Suppose $d:\mathbb{R}\times\mathbb{R}\rightarrow\mathbb{R}$ is a map such that there exists a bijective function $f:\mathbb{R}\rightarrow\mathbb{R}$ such that $$ d(x, y) = |f(x) - f(y)|. $$ Let us call $d(x, y)$ the distance between $x$ and $y$. Suppose the distance between points is invariant under reflections of the real line about points. That is, for all $r\in\mathbb{R}$ we have $d(x, y) = d(2r-x, 2r-y)$ (the map $x\mapsto 2r-x$ is a reflection about $r$).
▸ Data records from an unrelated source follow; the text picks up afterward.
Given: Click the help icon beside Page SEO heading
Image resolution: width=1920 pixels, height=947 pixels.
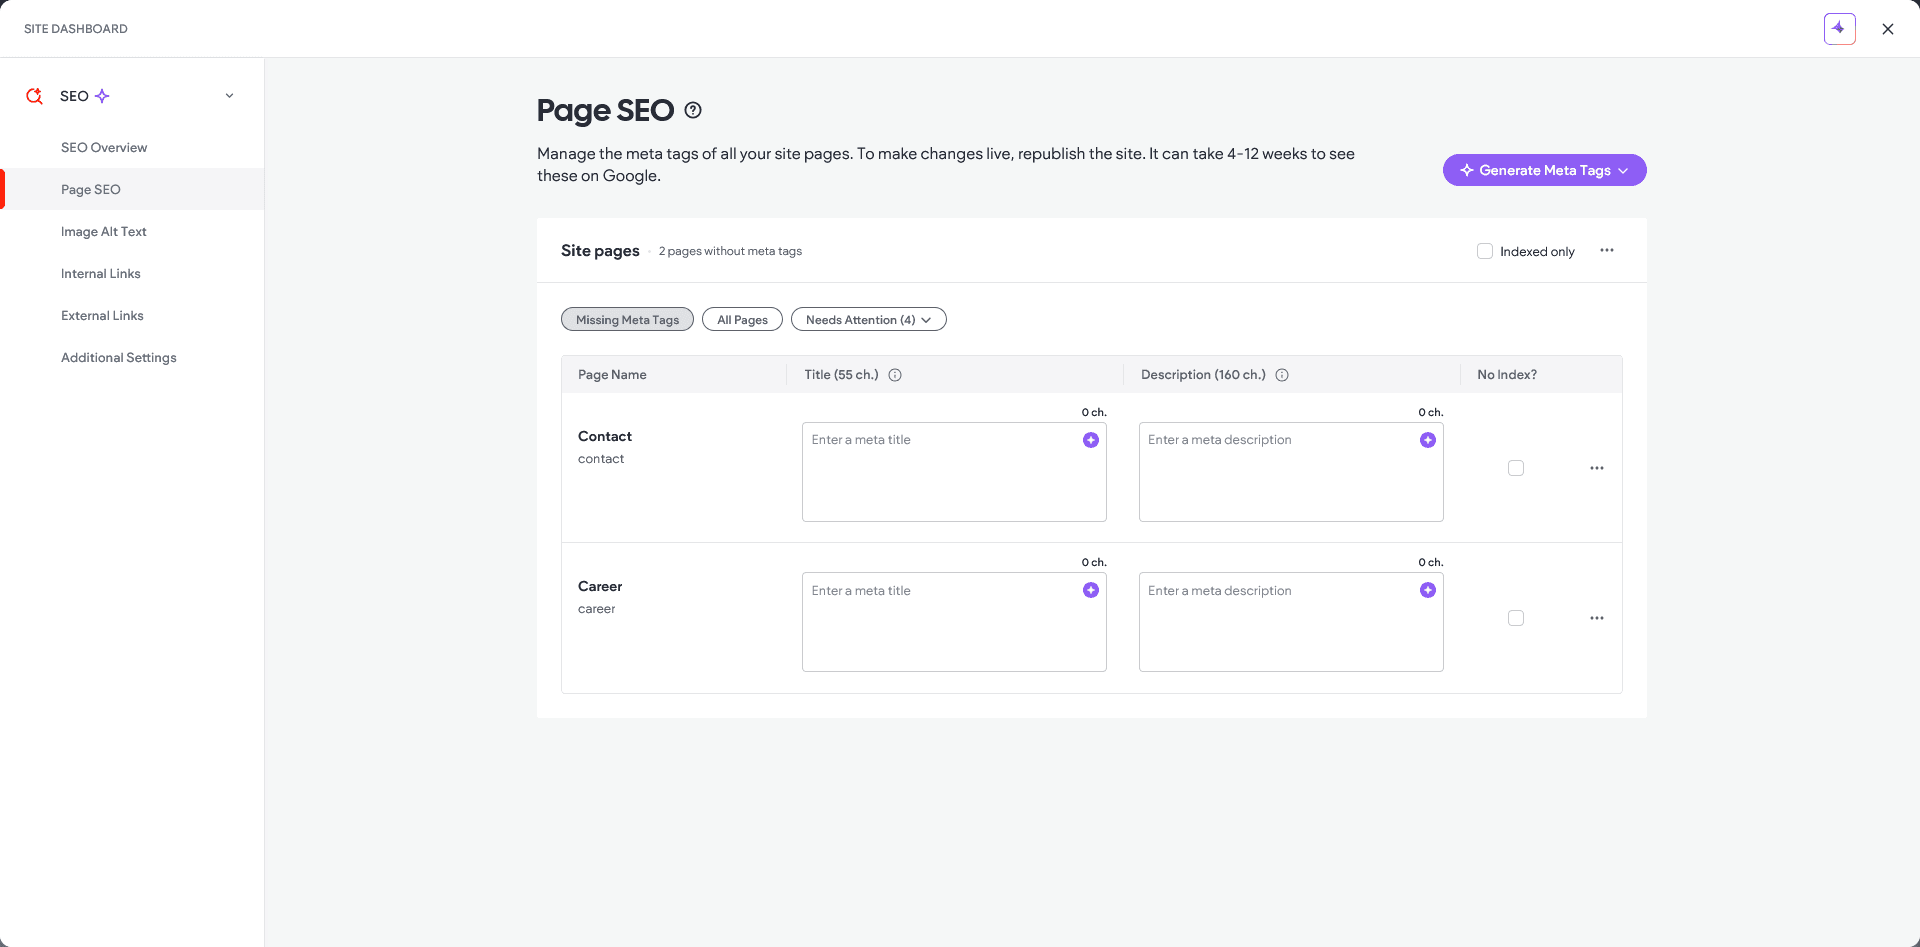Looking at the screenshot, I should point(693,111).
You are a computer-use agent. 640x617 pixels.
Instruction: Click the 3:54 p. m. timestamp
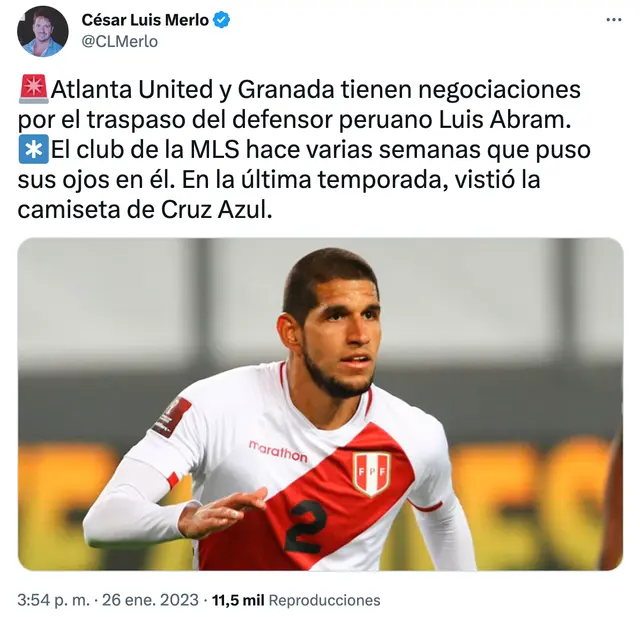53,600
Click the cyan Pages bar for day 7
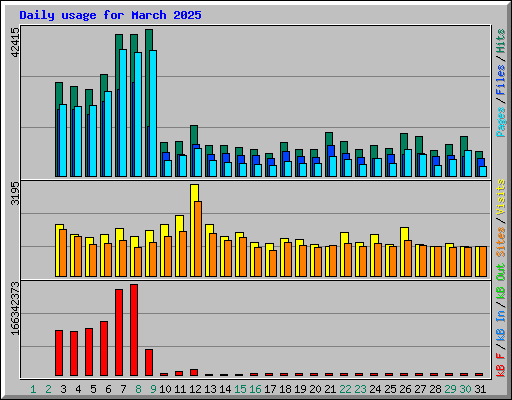This screenshot has width=512, height=400. 123,113
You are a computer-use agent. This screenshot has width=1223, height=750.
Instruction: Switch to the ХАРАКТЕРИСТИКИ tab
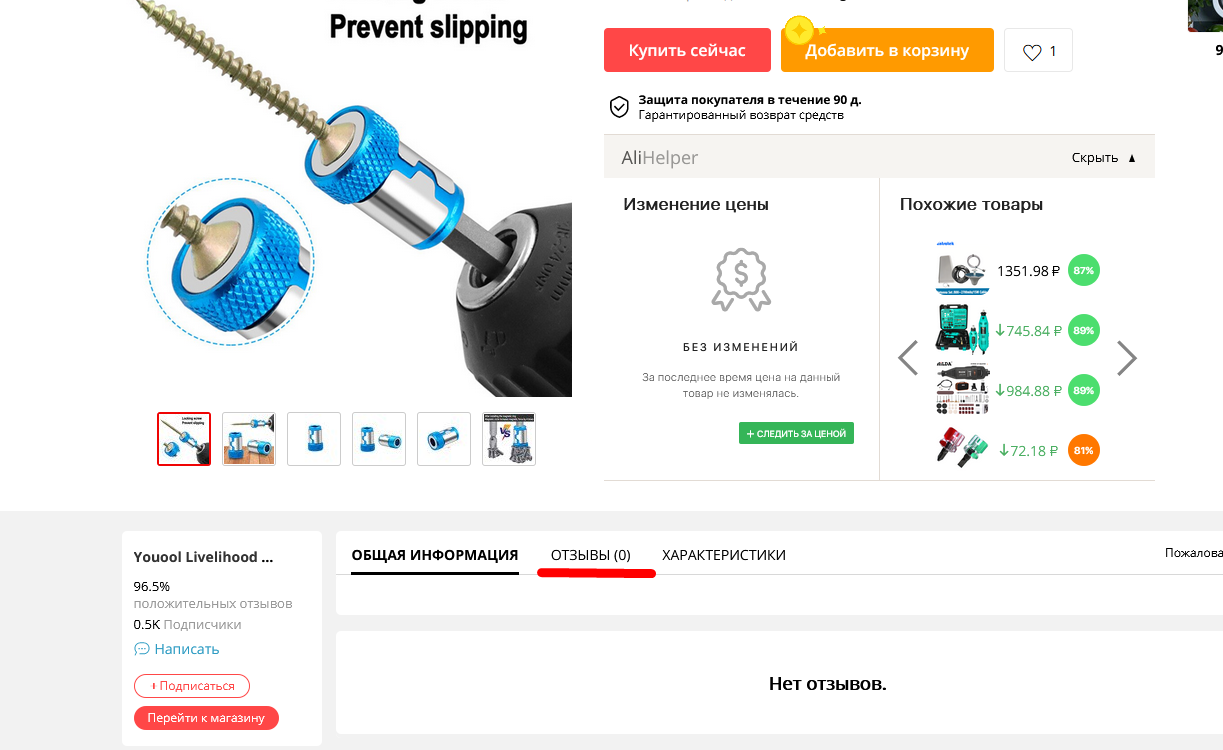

Can we deduce that for some positive $\alpha$ we have $d(x, y) = \alpha|x-y|$ for all $x, y\in\mathbb{R}$?
Progress So Far
Without loss of generality, we may assume $f(0) = 0$. It helps to realize that a translation of the real line is a composition of two reflections, so our distance function is invariant under translations.
I've been able to show $f(p/q) = \delta_{1} p/q$ for all rational $p/q$ where $\delta_{1}$ is some nonzero constant. Similarly, if $\varepsilon$ is an irrational, then $f(\varepsilon p/q) = \delta_{\varepsilon}p/q$ for all rational $p/q$ where $\delta_{\varepsilon}$ is some nonzero constant.
I am left wondering if translation and reflection invariance in the way I posited above can allow me to deduce $\delta_{\varepsilon} = \delta_{1}\varepsilon$. Remember that $f$ is bijective but not necessarily continuous.
There exist solutions to the functional equation $f(x+y) = f(x) + f(y)$ which are not $\mathbb{R}$-linear. (This is called Cauchy's functional equation.) As you prove, though, they are $\mathbb{Q}$-linear.
Any such $f$ gives rise to a $d$ invariant under reflections.